Encore un album de Uriah Heep! Oui, ce groupe génial a eu une histoire tellement mouvementée, des line-ups tellement instables, qu'il est vraiment intéressant d'en étudier toutes les facettes. Cette fois, on va se pencher non pas sur la période Peter Goalby ou sur celle, plus mythique, où David Byron officiait en tant que vocaliste.
Firefly, publié en 1977, était le premier album enregistré avec le chanteur John Lawton, un illustre inconnu, du moins à l'époque.Et pour une première, il faut bien reconnaître qu'il a fait plus que bien assurer.
Imaginez donc remplacer un chanteur brillant dans un groupe au faîte de sa gloire, être en concurrence pour remplacer ledit chanteur par des professionnels confirmés tels David Coverdale, entre autres. Fallait avoir une sacrée paire de cojones pour ne pas être mort de trouille.Et John Lawton l'a fait, sans sourciller. Et bien en plus, car on ne devine pas à l'écoute de Firefly qu'il faisait ses premiers pas en tant que frontman du Heep.
Du point de la musique: on reste en terrain connu, ce n'est pas là que se trouve les nouveautés. Je n'irais pas jusqu'à dire qu'il s'agit de redite, mais on a bien du mal à trouver des éléments qui prendraient l'auditeur par surprise. Ceci étant, des titres comme Been away too long, Wise man, The hanging man ou Do you know sont de fort bonne facture. Normal, on est habitué et on n'en attendait pas moins de Mick Box et de sa bande. Difficile effectivement de retrouver à redire: tous les éléments qui ont fait la gloire du groupe sont là. Le chant de Lawton, certes moins épique que celui de son prédécesseur, ne souffre d'aucun reproche, le talent de songwriter de Ken Hensley est intact, le guitariste Mick Box assure grave (réécoutez le solo de Been away too long, vous me comprendrez), la production, aux petits oignons, n'a pas trop non plus subi les outrages du temps.
Bon, on peut chipoter sur quelques titres un plus faibles: Who needs me, signé par le batteur Lee Kerslake (futur Ozzy Osbourne) souffre sans doute de succéder au génial Been away too long, Rollin' on et Sympathy ne sont pas mal mais restent foncièrement dispensables. Le bouquet final, Firefly, ne démérite pas non plus, mais il a par moments du mal à décoller.
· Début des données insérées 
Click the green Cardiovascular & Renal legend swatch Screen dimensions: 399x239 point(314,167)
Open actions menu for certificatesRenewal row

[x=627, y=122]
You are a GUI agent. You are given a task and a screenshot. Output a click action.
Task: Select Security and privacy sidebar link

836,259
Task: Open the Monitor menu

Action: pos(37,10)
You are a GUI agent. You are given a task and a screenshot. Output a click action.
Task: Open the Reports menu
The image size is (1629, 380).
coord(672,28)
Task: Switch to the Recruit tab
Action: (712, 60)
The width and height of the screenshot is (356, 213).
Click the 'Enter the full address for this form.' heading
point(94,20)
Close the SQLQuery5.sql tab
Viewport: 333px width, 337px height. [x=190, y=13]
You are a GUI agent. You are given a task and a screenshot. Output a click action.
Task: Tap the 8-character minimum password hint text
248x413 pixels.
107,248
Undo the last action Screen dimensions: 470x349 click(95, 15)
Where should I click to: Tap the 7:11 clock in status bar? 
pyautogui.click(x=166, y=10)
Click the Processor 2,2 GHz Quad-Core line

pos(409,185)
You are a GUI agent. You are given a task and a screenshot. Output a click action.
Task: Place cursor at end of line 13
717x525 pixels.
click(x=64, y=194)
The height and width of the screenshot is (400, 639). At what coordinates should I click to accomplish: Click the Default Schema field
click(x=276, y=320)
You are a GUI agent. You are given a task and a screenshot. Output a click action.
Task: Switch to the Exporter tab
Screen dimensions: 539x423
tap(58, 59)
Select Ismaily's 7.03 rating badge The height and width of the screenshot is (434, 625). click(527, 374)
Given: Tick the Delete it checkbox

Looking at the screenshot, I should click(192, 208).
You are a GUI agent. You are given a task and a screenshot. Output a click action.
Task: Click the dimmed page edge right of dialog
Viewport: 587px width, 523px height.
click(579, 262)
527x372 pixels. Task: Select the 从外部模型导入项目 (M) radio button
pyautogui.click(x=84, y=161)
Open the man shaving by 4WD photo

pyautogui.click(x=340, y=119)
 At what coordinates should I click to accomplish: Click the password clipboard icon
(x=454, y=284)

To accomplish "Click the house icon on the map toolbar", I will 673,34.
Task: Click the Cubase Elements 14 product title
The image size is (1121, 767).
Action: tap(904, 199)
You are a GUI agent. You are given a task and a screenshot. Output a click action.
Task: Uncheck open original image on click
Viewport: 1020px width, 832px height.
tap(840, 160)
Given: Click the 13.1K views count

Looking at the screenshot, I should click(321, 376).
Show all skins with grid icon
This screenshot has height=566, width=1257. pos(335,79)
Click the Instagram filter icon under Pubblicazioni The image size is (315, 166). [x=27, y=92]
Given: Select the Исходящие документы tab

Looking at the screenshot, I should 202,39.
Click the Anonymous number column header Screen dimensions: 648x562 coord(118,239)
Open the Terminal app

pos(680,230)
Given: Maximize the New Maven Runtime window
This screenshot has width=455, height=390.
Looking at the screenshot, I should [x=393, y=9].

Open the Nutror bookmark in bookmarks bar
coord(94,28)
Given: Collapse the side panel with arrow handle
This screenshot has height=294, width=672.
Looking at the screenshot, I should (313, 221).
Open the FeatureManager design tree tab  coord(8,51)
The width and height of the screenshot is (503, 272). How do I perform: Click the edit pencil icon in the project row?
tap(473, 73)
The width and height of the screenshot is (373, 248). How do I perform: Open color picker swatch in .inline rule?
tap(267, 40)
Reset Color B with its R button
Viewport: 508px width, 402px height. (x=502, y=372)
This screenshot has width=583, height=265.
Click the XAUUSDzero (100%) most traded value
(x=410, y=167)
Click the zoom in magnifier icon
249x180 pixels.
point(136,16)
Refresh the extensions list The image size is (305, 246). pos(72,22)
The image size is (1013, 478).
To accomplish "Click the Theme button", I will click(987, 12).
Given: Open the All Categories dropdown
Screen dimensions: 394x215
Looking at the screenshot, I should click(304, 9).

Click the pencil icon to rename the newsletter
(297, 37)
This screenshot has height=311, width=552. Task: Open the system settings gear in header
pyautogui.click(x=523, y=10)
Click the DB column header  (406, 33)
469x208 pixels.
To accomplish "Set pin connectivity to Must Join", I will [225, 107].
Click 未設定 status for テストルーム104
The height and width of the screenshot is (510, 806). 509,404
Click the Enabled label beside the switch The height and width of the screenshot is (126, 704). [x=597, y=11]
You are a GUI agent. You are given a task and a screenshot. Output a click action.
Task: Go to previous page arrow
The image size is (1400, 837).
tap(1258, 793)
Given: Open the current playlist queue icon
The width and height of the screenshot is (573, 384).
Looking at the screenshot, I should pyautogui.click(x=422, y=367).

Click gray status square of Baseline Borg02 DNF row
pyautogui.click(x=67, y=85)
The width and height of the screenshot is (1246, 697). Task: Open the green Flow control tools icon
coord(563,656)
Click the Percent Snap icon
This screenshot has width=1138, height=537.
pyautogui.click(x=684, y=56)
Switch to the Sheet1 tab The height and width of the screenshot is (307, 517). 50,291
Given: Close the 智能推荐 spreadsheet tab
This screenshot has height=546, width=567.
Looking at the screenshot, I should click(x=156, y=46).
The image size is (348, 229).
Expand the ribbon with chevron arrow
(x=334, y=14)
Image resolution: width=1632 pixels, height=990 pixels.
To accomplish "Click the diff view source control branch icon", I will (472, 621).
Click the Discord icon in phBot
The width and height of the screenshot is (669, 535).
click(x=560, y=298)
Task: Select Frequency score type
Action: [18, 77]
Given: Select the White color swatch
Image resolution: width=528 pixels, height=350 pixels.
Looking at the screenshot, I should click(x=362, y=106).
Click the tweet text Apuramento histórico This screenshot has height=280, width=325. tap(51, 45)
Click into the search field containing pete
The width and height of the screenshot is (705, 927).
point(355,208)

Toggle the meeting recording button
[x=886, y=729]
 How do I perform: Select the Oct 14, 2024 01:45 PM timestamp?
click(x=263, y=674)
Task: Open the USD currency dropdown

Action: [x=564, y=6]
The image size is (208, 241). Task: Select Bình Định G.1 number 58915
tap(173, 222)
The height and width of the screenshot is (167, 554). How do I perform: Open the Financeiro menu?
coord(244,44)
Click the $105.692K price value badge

Rien de mauvais là-dedans, beaucoup de groupes moyens s'en seraient contentés, mais là, il manque un je-ne-sais-quoi qui fait toute la différence avec des titres comme The magician's birthday ou Salisbury, pour ne citer que ces deux titres-là.
Sans atteindre les sommets, Firefly n'en demeure pas moins un bon album, interprété par des musiciens doués et compétents qui n'ont plus grand chose à prouver, si ce n'est qu'ils pouvaient continuer avec un autre chanteur que David Byron. Beaucoup d'observateurs en ont été pour leurs frais, car John Lawton délivre ici une prestation de premier choix. Un bon chanteur sur lequel il fallait compter, d'autant plus qu'il était nettement moins problématique à gérer que Byron et ses soucis d'alcoolisme. Le seul reproche qu'on puisse faire, c'est éventuellement un manque d'innovation, mais cela est largement insuffisant pour faire baisser la qualité intrinsèque de ce disque.
Malheureusement, la qualité ne sera plus forcément au rendez-vous pendant un moment, en raison des changements incessants de personnels et des traditionnelles frictions et divergences musicales. C'est pourquoi il convient de profiter d'un disque où l'on sent que ses géniteurs ont pris du plaisir à l'écrire.